I had been wearing Sealskinz gloves, which I consider unsatisfactory due to extremely slow drying time, tendency to stink even when washed after every use and turned inside out to dry, difficulty of donning and doffing, and--quite simply--their leakiness AND lack of warmth even when dry. Their best feature was decent paddle feel.
The Glacier gloves are far superior to either Sealskinz or standard neoprene gloves (which I tried and immediately ditched because of their horrible feel on the paddle). These dry more quickly, don't stink, are easy to don and doff (the gloves hold themselves open), allow good paddle feel, and are warm. Best of all, the gloves don't let ANY water in unless the wrists aren't cinched well enough. More on that later.
I tested them first by dunking my hands in the 49-degree water. No water entered the gloves at all. These gloves are very well-made. Hands stayed toasty warm.

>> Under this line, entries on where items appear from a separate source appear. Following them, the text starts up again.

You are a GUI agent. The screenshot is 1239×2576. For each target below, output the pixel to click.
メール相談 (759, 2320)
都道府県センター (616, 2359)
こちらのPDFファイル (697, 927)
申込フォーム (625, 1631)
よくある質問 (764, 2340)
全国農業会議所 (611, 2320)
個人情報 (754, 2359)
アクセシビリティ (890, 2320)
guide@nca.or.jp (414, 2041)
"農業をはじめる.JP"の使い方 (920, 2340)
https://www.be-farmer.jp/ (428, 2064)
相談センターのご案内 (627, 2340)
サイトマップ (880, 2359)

Next, I practiced static braces, sculling while lying with back on the water, and rolling. As expected, some water pushed into the gaps around my wrists. Still, my hands remained warm. The fingers fit snugly enough that the water couldn't get there, and what got into the palm area seeped out later. Sensation was good enough that feeling the blade edges' position was no problem. Best of all, I didn't get the usual neoprene "squirm" that drives me nuts. I LOVE the pre-curved fingers.
I finished the test by simply going for a paddle of about 7.5 miles. The gloves were so comfortable I kept them on the whole time. No squirm. The interiors were damp from the seepage yet didn't feel slippery-nasty as I've had with neoprene gloves. The fuzzy interiors remained pleasant on the skin.

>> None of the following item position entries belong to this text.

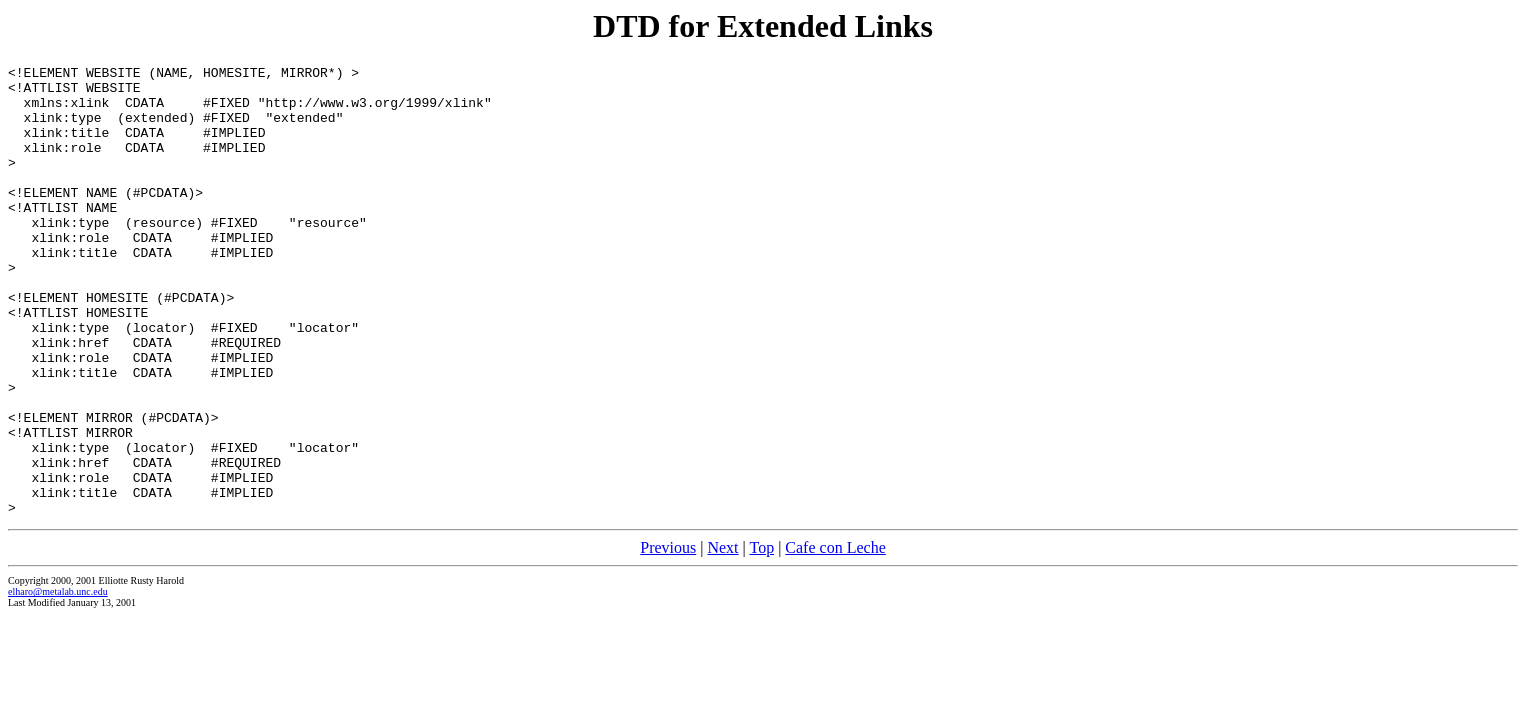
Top (761, 637)
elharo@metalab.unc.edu (58, 681)
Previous (668, 637)
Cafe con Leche (835, 637)
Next (722, 637)
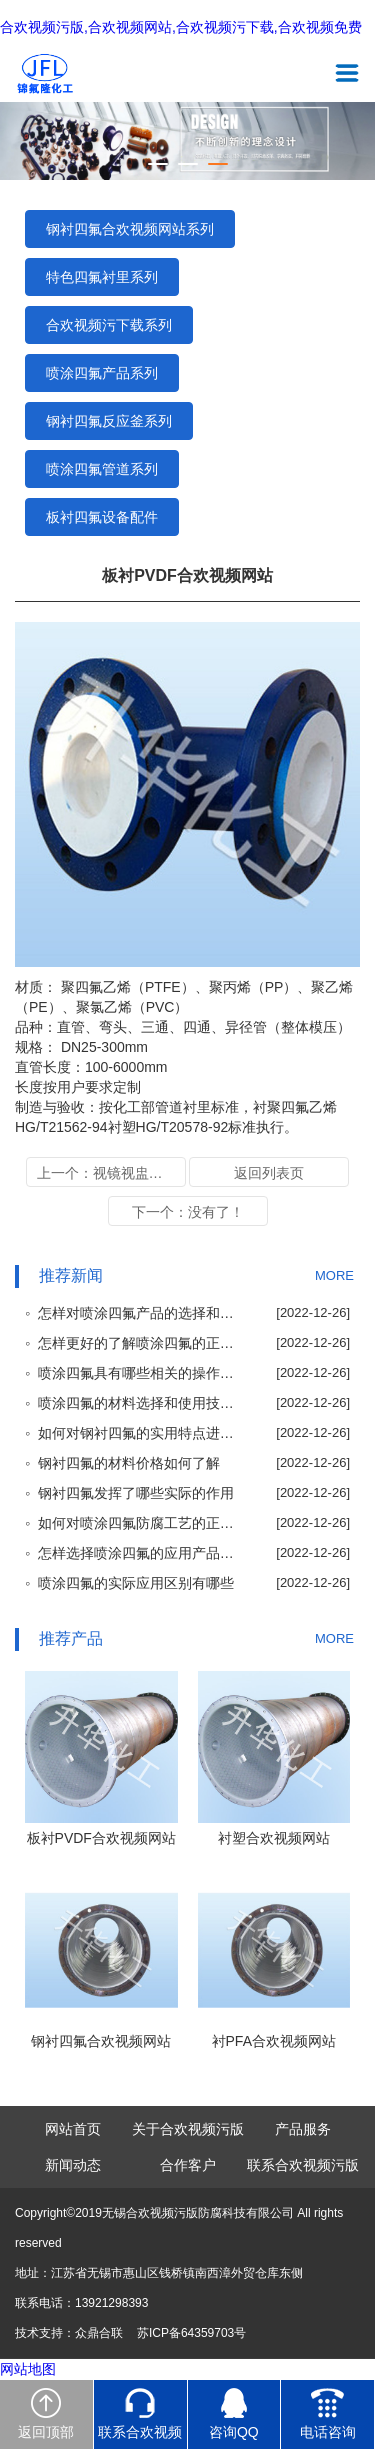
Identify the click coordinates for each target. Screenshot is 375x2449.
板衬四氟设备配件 (102, 517)
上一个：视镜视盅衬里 (107, 1173)
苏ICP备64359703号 (191, 2333)
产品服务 (303, 2129)
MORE (334, 1275)
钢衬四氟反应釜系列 (109, 421)
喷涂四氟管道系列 (102, 469)
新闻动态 (73, 2165)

By the way, these gloves are ice-climbing gloves, not paddling gloves, LOL. They may be the best cross-sport application I've encountered.
The ONLY gripe I have is I wish there were a better way of snugging the wrist openings. Overlapping gusseted cuffs with stretchy cinch straps, perhaps???? Meanwhile, these gloves are better than anything else I've tried. If they can't improve the openings, I'll be quite happy with them as they are.